*Page text*
Yes, SL, in general, is boring, but why? Cause way too many creators don't have a clue what they are doing, which causes lag. You can't do crap if you are always lagged out. SL, could be as smooth as butter, but only if you get people to understand that 500 prim hair is not smart. Way to many creators think adding more prims for detail is going to get them more sales. They even think they are choosing looks over function. The reality is that some1 knowledgable can make something that looks twice as good, and be 1000 times more efficient. I blame this all on LL, not the creators. LL does a terrible job of getting creators, and landowners the info they need to make good choices.

There is actually alot to do in SL, beyond creating, but it is all just marginally fun. Take for instance, combat. People can't do combat here, and not because the platform can't handle it. We could actually make an even more engaging combat game in SL, just because we have the best of both worlds. For years, many many games have claimed to be the first FPSRPG, and they fail massively for many many reasons. SL could be that.

*Collected data*
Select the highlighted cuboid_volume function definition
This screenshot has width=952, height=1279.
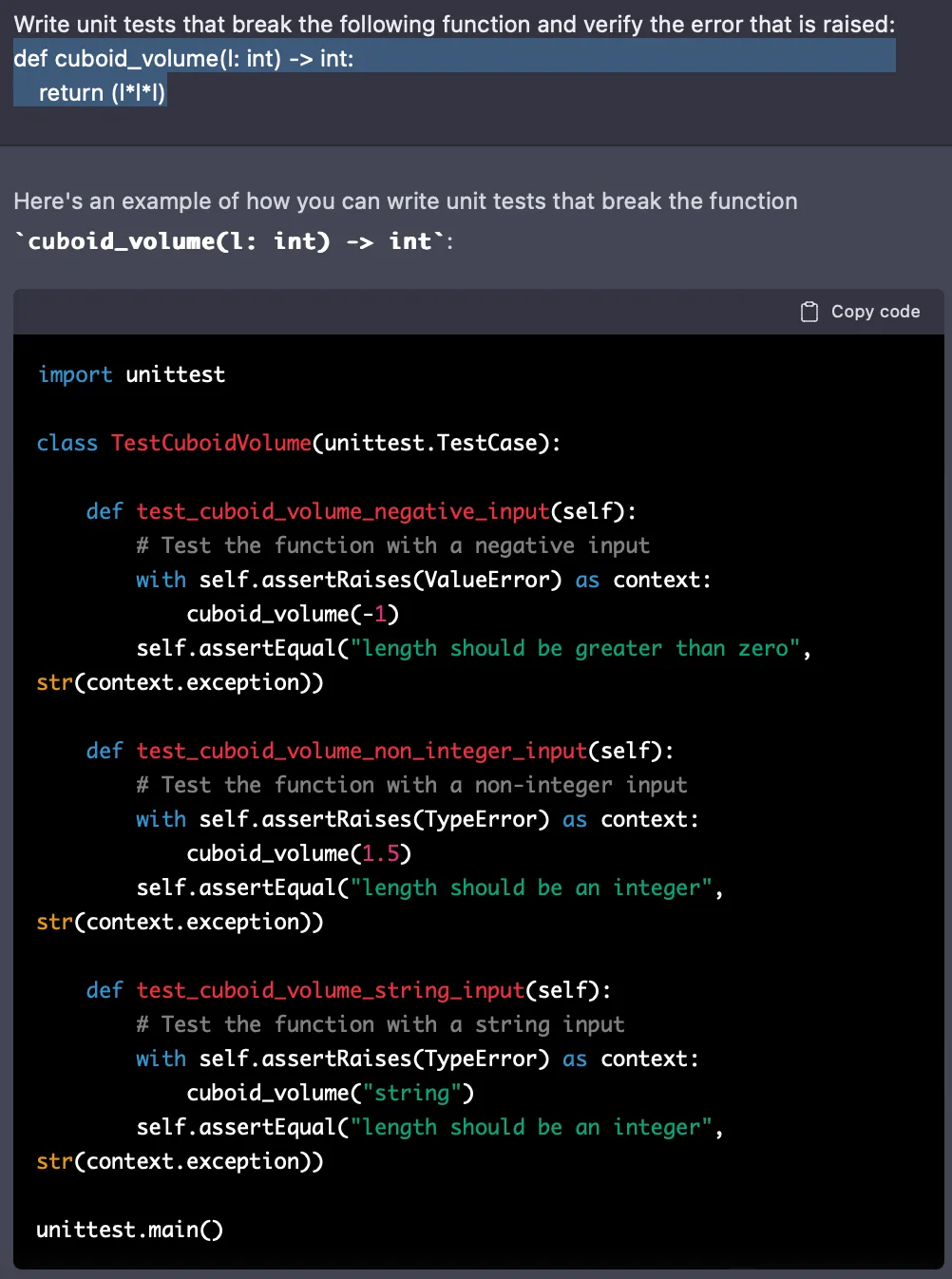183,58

*Task set*
(1) Answer these questions from the SL post:
(a) Whom does the writer blame for creators not making good choices?
(b) What example of something that is "not smart" does the writer give?
(c) For years, what have many games claimed to be the first of?
(2) Write the next paragraph of the SL post, picking up after its final sentence.
You can leave the listing aside.

*Answers*
(1)
(a) LL (not the creators)
(b) 500 prim hair
(c) The first FPSRPG

(2)
So, why is it not? Well, you have people with 120000 ARC now wearing a 200 prims gun with 10 sculpties and 20 textures. Now, try and put 10 of those people in a combat area and see if they can even shoot each other. The coders of the system don't even actually make the weapons. You have 1 person coding with no thought of lag, give that script to hundreds of gun maker that don't think about lag. In the end, a good, fun combat game is impossible, under that scenario.

You can apply this to just about any fun thing to do in SL. Why would some1 put up with this when they can have more fun in a less interesting world. We pretty much have everything we need to create exactly the same thing that other games can, we just have no standards to be able to make anything usable unless the person is all alone.

Right now, SL is a world of pretty avatar statues, cause the lag keeps any1 from moving. Again tho, much of this can be placed at LL's feet too. Some because they do not inform, and some because they have not put out a reasonably stable viewer in almost 2 years. Any viewer that even gets close to stable gets trumped by the next update.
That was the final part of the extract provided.